语义分割-筛选ADE数据并重新赋值标签

2020-05-17  本文已影响0人  su945

筛选ADE数据并重新赋值标签

ADE中标签类共有150个,目前项目主要是针对室内场景的语义分割。因此需要筛选特定的类别,同时将图像中标签顺序重新赋值。原始label图像中,像素值代表类别顺序。因此,需要根据选定的类别重新赋值,其余类别的像素值设为0即背景类。

#-*- coding:utf-8 -*-
# author:suyuan
# datetime:2020/5/6 上午10:18
# software: PyCharm

import glob
import os
from PIL import Image
import cv2 as cv
import numpy as np
import json

####解析odgt数据
def parse_input_list(odgt, max_sample=-1, start_idx=-1, end_idx=-1):
    # 判断odgt是否为list类型
    #list_sample = []
    if isinstance(odgt, list):
        list_sample = odgt
    elif isinstance(odgt, str):
        list_sample = [json.loads(x.rstrip()) for x in open(odgt, 'r')]

    if max_sample > 0:
       list_sample =list_sample[0:max_sample]
    if start_idx >= 0 and end_idx >= 0:  # divide file list
        list_sample = list_sample[start_idx:end_idx]
    # 样本数量
    num_sample = len(list_sample)
    assert num_sample > 0
    print('# samples: {}'.format(num_sample))
    return list_sample

###筛选出一些特定的类别
def select_ADEcategory(lable_list,src_lable_path,dst_lable_path):
    src_lable_list = glob.glob(os.path.join(src_lable_path,'*.png'))
    for label_file in src_lable_list:
        img_name = label_file.split('/')[-1]
        img_id = img_name.split('.')[0]

        label = cv.imread(label_file, cv.IMREAD_GRAYSCALE)
        h = label.shape[0]
        w = label.shape[1]

        # new
        rewrite_label_file_name = img_id + '.png'
        rewrite_lable_file_path = os.path.join(dst_lable_path, rewrite_label_file_name)
        # rewrite_lable = cv.imread(rewrite_lable_file_path, cv.IMREAD_GRAYSCALE)

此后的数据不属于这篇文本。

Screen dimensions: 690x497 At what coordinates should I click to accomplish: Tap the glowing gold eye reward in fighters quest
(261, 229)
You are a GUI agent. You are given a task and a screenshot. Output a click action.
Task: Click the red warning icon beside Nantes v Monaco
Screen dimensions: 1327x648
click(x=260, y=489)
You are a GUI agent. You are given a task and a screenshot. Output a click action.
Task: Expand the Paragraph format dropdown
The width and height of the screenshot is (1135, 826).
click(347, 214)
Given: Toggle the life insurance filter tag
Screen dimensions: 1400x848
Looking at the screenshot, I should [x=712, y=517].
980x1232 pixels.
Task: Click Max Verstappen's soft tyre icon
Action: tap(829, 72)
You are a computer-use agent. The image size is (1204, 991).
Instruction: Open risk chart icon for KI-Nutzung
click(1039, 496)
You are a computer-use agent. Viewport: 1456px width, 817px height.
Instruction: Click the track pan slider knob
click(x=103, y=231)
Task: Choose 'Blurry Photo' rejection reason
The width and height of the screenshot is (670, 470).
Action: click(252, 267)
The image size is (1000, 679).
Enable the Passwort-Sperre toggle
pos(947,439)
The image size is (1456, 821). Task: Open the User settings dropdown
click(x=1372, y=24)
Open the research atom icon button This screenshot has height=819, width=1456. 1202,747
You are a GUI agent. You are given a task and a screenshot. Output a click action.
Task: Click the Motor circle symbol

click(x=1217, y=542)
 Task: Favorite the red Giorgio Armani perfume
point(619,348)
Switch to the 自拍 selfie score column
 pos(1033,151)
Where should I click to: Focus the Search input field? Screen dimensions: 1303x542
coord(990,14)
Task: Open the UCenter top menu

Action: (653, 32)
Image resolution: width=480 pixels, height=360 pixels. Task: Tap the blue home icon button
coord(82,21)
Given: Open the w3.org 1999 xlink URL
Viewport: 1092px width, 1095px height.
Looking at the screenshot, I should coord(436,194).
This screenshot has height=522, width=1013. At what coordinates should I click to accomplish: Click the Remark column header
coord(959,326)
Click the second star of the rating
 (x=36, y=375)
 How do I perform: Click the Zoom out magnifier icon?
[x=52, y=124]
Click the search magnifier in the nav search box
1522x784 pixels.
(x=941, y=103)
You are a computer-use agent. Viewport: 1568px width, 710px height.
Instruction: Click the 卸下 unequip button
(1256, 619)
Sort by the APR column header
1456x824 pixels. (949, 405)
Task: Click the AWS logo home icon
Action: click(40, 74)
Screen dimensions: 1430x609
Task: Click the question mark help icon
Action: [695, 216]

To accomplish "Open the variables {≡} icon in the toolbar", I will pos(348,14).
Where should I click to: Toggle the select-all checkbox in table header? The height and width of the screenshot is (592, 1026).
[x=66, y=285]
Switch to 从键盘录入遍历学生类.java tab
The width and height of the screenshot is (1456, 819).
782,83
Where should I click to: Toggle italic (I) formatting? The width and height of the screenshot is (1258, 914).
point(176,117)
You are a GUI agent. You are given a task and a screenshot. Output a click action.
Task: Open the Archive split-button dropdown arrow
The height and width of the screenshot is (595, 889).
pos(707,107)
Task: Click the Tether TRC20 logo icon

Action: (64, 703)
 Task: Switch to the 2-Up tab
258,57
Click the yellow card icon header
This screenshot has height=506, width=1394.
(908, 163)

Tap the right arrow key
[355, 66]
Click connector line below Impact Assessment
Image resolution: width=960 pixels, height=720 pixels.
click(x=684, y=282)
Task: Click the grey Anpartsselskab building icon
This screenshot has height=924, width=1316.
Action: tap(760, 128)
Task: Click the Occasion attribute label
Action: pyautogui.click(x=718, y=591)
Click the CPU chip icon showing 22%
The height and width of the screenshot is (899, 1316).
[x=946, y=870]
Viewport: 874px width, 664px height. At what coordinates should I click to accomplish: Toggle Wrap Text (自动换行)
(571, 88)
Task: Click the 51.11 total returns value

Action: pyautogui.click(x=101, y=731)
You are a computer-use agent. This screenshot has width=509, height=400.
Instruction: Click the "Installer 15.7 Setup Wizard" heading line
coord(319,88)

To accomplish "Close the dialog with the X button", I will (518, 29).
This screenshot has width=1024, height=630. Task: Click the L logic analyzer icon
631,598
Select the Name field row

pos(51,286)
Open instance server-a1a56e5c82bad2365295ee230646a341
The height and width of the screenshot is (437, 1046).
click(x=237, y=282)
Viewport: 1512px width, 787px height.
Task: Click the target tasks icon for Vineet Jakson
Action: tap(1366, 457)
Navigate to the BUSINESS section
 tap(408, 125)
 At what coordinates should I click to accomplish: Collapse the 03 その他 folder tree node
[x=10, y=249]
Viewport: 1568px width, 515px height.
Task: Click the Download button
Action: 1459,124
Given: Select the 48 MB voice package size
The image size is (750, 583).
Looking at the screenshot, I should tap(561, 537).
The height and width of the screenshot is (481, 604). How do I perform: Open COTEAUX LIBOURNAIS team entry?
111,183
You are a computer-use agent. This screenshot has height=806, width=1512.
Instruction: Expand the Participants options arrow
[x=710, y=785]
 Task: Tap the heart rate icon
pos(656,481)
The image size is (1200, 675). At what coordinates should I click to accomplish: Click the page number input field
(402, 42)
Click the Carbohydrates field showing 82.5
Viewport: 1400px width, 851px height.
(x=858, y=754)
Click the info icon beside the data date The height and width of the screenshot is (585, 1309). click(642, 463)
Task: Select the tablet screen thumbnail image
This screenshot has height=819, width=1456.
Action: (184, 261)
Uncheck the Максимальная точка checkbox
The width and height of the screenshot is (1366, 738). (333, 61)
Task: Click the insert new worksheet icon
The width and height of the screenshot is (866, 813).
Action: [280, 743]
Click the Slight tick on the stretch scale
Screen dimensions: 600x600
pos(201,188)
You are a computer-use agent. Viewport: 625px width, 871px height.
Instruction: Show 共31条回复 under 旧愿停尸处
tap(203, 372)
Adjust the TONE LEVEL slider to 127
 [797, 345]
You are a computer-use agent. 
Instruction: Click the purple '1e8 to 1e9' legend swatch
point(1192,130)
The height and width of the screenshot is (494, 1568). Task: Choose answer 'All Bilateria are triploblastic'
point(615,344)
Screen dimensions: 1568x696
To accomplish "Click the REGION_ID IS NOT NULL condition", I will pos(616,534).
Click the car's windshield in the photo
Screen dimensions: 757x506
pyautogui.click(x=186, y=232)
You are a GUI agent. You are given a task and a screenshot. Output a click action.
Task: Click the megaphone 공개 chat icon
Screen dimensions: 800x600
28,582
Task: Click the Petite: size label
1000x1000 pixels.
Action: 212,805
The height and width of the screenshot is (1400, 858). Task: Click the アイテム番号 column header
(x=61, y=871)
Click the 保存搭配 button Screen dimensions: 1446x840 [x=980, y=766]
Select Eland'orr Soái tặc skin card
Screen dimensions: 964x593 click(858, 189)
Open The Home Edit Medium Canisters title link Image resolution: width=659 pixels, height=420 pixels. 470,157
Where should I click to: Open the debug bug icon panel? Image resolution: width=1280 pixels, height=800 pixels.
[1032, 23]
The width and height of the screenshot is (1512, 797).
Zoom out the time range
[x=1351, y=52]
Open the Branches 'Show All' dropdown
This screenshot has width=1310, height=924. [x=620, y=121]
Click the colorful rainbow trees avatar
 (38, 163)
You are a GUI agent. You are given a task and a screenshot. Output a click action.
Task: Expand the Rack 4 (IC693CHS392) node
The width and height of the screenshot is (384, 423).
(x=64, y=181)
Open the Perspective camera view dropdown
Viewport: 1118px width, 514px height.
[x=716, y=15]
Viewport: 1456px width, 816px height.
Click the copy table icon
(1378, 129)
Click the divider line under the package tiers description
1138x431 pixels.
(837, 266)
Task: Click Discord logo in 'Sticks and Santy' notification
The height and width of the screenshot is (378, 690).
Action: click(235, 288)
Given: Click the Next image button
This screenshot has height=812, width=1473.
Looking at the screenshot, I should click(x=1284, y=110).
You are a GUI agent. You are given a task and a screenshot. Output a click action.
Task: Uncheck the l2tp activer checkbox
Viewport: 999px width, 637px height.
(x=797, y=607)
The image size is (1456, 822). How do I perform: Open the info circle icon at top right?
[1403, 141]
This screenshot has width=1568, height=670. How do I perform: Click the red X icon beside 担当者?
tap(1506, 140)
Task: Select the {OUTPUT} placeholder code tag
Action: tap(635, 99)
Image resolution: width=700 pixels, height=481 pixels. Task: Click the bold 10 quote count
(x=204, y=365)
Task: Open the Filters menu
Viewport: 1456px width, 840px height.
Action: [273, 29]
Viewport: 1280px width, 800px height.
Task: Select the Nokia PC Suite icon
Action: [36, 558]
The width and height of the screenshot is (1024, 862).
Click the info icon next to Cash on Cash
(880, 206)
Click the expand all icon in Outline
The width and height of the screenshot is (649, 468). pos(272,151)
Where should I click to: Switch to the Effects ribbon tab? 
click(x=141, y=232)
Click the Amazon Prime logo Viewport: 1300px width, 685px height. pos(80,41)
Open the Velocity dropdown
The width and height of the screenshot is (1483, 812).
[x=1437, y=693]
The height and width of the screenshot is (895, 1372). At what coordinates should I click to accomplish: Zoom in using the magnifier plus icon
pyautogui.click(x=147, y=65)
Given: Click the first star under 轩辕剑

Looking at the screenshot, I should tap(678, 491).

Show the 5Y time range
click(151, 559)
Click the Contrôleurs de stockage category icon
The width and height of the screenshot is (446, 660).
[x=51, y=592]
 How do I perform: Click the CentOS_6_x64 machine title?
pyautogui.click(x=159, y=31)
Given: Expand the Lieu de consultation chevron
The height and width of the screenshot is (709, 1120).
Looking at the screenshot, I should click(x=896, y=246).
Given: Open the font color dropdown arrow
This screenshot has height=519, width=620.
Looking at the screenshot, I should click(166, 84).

        for i in range(h):
            for j in range(w):
                lable_pixel = label[i, j]
                # 更新id信息
                for label_id  in lable_list:
                    if label[i, j] == label_id:
                       label[i, j] = 0
                #label[i, j] = lable_list[lable_pixel]
        # 重新保存更改过标签的label图像
        cv.imwrite(rewrite_lable_file_path, label)
        print(rewrite_lable_file_path)

###统计类别图像中类别的个数
#根据odgt文件进行读取
def count_category_odgt(root_dataset,odgt_file):
    list_sample = parse_input_list(odgt_file)
    count_list = np.zeros([151], dtype=np.int32)
    for sample in list_sample:
        segm_path = os.path.join(root_dataset, sample['fpath_segm'])
        label = cv.imread(segm_path, cv.IMREAD_GRAYSCALE)
        h = label.shape[0]
        w = label.shape[1]

        hest = np.zeros([151], dtype=np.int32)
        for i in range(h):
            for j in range(w):
                lable_pixel = label[i, j]
                # 统计
                if hest[lable_pixel] == 0:
                    hest[lable_pixel] = 1
        select = np.where(hest == 1)
        # 根据类别进行统计
        for index in select:
            count_list[index] += 1
        # 打印出类别个数
    count = np.sum(count_list[1:])
    for i in range(151):
        if i != 0 :
            print('类别:', i, ',数量:', count_list[i],',占比:',count_list[i]/count)




#直接读取路径下的图片
def count_category(src_lable_path):
    src_lable_list = glob.glob(os.path.join(src_lable_path, '*.png'))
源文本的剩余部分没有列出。